Il Ki Aikido però insegna una cosa altrettanto importante per un imprenditore e cioè che non sempre si può vincere. Pertanto, è necessario prepararsi al meglio anche nei confronti delle eventualità più difficili. Che in altre parole significa creare le condizioni dentro sé stessi per dirsi: “ok, facciamo tutto il possibile”. Del resto, le cose cambiano di continuo e in maniera repentina, basta vedere quello che è successo quest’anno!
IL FUTURO
La pandemia e l’emergenza sanitaria, indipendentemente dalla luce che oggi intravediamo in fondo al tunnel, hanno rappresentato uno spartiacque per tante cose. Come vedi il futuro del Ki Aikido dopo il COVID?

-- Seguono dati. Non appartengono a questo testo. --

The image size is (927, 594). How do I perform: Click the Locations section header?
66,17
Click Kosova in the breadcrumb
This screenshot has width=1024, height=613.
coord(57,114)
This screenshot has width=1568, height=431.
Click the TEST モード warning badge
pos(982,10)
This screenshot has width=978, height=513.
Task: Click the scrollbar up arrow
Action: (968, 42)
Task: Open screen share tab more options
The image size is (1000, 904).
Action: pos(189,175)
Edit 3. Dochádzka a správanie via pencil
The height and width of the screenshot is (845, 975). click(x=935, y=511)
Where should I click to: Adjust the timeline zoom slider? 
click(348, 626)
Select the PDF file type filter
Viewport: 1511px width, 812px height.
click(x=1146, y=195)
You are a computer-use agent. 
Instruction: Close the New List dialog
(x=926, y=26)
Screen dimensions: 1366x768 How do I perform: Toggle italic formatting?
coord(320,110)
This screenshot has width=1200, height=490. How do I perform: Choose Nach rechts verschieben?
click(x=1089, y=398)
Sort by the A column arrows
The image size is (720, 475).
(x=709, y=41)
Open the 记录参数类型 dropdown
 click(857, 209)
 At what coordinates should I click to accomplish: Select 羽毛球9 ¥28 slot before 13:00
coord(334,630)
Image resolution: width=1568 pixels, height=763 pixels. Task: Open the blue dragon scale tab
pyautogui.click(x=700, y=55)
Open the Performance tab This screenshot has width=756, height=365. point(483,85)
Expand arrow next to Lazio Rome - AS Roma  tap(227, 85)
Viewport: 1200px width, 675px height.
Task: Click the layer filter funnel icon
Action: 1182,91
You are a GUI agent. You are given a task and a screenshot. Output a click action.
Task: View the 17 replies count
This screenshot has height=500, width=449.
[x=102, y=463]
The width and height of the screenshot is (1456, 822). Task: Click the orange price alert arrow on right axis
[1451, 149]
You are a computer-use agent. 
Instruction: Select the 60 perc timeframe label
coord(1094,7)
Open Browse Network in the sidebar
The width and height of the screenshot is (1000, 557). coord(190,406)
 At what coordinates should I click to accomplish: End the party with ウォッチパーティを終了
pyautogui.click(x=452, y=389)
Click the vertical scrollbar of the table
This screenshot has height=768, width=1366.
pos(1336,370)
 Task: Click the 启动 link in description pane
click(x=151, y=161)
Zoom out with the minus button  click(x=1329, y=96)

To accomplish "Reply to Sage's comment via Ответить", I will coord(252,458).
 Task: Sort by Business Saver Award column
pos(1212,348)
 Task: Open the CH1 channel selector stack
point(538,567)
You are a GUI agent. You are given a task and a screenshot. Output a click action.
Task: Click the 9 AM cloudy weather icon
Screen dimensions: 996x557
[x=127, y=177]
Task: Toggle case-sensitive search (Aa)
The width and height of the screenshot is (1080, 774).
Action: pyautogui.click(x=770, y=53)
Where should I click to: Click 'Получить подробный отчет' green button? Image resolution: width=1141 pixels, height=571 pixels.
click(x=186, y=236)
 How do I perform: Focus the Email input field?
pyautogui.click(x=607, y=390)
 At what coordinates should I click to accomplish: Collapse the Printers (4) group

Penso che bisognerà tornare alle origini e quindi alle lezioni in presenza. Tutte le opportunità che ci sono state offerte dalla tecnologia digitale e dalla rete sono sicuramente degli ottimi palliativi, utili a stimolare e mantenere l’interesse, ma non possono sostituirsi alle lezioni in presenza.
sicuramente sono e sono stati utili a mantenere dei rapporti tra le diverse realtà e trovo altamente positivo il fatto che proprio mediante questi strumenti gli istruttori si mantengano in contatto, sviluppino iniziative e si diano da fare in prospettiva della riapertura.
Per quanto mi riguarda, con Maurizio Volpe, stiamo già pianificando delle lezioni all’aperto per i primi del nuovo anno. All’inizio dell’emergenza sanitaria temevo che ci sarebbe stata una perdita di interesse maggiore e invece da quello che vedo e sento in giro i diversi gruppi stanno per lo più tenendo. Dobbiamo solo avere pazienza e vedere cosa succederà quando potremo finalmente ricominciare, ma mi sento fiducioso!